Mario Carneiro said:

oh and your list is forcing the expression to be right leaning, which is actually much worse because most action happens at the end of the list so enforcing the wrong lean will add O(n) shuffles on every operation

Are you saying that with this definition of Hyps the top most .hyp in Hyps would be the displayed at the top of the goal? In that case one indeed wants to make it left-leaning instead of right-leaning such that tactics first look at the hypothesis at the bottom not at the one at the top. (But that is an easy change.)

Mario Carneiro (Jul 07 2025 at 11:44):

the hypotheses are ordered: the ones on the left appear on top of the hypothesis goal view. So you would want the list to be left leaning.

Mario Carneiro (Jul 07 2025 at 11:50):

As for whether there are any tactics that don't produce a left-leaning list, no I never got around to that. These observations actually stem from some work I did in a different system that had analogous concerns. I think there might be advantages to spontaneously introducing a tree structure to keep it balanced, but beyond that if you do operations that pull items out of the middle that can be a good reason to introduce a branch there. It's easier to implement the version of the tactic that doesn't do this, but you can get quadratic overhead in bad cases.
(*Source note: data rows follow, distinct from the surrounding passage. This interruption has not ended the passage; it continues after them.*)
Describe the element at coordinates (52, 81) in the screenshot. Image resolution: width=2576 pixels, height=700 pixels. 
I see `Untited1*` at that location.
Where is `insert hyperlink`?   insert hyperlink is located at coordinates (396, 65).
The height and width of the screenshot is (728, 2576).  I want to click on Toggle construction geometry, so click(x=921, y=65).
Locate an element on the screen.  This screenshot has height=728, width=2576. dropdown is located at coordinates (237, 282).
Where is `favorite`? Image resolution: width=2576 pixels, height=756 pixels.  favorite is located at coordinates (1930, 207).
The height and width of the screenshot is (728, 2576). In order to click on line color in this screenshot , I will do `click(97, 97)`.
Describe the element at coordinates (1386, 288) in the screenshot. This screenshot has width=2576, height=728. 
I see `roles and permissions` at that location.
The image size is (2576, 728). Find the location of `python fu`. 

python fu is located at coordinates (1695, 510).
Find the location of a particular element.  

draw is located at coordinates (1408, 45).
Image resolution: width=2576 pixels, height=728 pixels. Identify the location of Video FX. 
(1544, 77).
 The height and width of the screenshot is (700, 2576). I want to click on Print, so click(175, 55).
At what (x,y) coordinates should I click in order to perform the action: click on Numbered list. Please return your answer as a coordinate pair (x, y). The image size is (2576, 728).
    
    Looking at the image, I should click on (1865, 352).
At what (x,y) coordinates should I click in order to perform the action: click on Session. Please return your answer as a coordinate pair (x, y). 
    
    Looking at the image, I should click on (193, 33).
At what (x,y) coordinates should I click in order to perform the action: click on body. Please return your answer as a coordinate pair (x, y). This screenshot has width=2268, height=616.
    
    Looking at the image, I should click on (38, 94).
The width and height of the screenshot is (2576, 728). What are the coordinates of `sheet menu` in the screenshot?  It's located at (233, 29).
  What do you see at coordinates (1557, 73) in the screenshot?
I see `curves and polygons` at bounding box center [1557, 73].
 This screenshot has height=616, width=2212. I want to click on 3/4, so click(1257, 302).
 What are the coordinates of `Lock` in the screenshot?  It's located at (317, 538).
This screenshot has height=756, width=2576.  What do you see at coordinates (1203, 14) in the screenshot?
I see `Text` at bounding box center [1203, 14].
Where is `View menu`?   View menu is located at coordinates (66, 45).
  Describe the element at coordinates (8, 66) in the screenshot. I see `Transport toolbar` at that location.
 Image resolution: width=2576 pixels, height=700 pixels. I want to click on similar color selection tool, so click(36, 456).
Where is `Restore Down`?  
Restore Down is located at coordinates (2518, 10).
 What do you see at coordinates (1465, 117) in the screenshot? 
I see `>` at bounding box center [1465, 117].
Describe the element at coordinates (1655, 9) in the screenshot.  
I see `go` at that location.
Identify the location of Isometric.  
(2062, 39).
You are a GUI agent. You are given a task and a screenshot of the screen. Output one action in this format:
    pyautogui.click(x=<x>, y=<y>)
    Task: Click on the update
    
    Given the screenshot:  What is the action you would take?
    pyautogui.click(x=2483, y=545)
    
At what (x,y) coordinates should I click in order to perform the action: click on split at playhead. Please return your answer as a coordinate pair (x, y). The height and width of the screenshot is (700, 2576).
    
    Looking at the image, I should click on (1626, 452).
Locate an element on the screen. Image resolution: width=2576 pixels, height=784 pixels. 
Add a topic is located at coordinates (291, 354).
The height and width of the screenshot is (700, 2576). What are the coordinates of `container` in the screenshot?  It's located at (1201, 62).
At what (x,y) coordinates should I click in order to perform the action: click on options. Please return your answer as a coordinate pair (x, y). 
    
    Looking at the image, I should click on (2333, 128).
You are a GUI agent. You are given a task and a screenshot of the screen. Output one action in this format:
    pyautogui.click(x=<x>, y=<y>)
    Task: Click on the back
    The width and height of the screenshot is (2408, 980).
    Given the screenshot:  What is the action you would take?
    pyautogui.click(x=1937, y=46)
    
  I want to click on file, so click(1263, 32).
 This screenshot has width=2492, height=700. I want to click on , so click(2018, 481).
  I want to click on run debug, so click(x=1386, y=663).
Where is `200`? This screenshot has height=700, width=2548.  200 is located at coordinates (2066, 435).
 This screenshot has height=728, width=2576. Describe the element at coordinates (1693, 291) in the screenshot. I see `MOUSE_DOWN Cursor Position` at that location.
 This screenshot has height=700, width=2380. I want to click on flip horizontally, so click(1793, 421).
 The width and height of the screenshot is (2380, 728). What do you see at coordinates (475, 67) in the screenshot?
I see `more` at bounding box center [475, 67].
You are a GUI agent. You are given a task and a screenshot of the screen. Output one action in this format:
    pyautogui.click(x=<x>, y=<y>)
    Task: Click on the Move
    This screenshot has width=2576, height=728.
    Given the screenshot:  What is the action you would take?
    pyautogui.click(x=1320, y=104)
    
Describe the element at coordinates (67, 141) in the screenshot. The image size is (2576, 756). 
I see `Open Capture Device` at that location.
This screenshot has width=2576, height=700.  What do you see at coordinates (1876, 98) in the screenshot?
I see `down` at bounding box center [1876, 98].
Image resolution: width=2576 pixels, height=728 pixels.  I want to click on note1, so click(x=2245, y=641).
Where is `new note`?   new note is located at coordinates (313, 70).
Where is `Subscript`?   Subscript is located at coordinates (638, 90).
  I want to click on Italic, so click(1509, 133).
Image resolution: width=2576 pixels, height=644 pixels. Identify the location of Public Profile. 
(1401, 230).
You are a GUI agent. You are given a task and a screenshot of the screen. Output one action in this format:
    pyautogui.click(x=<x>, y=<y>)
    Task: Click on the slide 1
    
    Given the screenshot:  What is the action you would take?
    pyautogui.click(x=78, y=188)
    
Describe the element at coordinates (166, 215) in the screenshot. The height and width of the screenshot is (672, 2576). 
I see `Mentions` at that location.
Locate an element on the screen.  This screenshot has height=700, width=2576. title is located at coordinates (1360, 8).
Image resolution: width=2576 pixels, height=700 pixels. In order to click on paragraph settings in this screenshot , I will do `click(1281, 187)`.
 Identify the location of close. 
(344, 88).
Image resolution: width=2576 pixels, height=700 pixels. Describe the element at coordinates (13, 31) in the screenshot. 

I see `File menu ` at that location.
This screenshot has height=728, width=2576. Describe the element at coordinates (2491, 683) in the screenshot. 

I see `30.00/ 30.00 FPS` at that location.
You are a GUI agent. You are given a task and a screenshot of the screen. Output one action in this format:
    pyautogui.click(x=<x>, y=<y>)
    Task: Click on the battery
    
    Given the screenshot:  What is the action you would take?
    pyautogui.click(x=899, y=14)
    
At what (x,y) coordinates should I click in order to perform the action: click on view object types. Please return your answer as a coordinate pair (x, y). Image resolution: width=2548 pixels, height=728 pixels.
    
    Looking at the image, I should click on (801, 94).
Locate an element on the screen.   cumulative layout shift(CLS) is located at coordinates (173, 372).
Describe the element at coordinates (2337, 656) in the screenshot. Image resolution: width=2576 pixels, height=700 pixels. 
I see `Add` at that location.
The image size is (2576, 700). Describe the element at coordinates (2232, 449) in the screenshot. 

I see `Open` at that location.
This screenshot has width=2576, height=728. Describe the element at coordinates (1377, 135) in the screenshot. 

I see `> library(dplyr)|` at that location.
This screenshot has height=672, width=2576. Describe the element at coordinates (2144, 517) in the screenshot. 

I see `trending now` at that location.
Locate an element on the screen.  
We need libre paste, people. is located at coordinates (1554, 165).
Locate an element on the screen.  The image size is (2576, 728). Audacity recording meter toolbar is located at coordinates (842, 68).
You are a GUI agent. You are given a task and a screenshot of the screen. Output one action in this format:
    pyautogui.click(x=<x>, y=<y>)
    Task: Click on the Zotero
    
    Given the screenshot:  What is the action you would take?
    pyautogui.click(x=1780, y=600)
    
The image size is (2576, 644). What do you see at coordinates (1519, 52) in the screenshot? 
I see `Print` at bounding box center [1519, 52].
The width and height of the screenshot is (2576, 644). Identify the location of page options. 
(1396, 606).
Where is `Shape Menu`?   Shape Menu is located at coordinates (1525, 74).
When it comes to traversing the list it doesn't really matter whether it's a tree or not, they are both linear. But the proof term will end up proportional to the depth of the target item if you are pulling one out.

Mario Carneiro (Jul 07 2025 at 11:53):

Lean itself is using a considerably more sophisticated data structure for the actual local context (a persistent hash map), so I feel the least we can do is try to make the linear context also a bit more treeish.

Michael Sammler (Jul 07 2025 at 17:46):

I see, thanks for the explanation. I would be interested to hear if there is any tactic in the Iris proof mode that would actually generate a tree. (See here for the list of tactics.)

The idea of replacing Hyps with something more efficient like a hashmap also sounds intriguing. For this, I guess it would be good if Hyps has a clearly defined interface. At the moment, tactics like assumption are a bit of a mess (as shown in the initial message of this thread), but with a proper interface for Hyps this could be a lot nicer (and then one could also more easily change out the definition of Hyps).

Mario Carneiro (Jul 07 2025 at 17:56):

Because the term has to be part of the expression, you don't have the shortcut of being able to use different .fvar names to refer to hypotheses directly, and as a result the programming model is closer to a pure functional setting, where balanced trees represent the best case scenario. If you assume searches not in the kernel are cheap, then it doesn't even need to be a sorted tree, you just reach in and grab the element you want because you know where it is. The limiting cost becomes the number of tree rotations you have to do to move an element to the root and that's basically linear in the max depth.

So you would think the optimal would be a balanced binary tree, but it's not actually because it's O(log n) to add elements to a perfect binary tree (or worse depending on how much perfection you ask for), while you can get O(1) with a left leaning path. It turns out you can actually get the best of both worlds, with O(1) amortized append and O(log n) depth, by using a left leaning tree where the k'th node on the spine from the root has a complete binary tree of size 2^k hanging off it. (Alternatively, you can think of this as what you get if you take a complete binary tree and rotate the root all the way right until you have what used to be the rightmost leaf at the root.)

Markus de Medeiros (Jul 07 2025 at 20:47):

Michael Sammler said:

The idea of replacing Hyps with something more efficient like a hashmap also sounds intriguing

Just to register it in text, my advisor (Joe Tassarotti) also mentioned this as something that iris-lean may be able to meaningfully improve over Iris-Rocq. The speed of the proofmode has apparently caused issues for some of his projects in the past.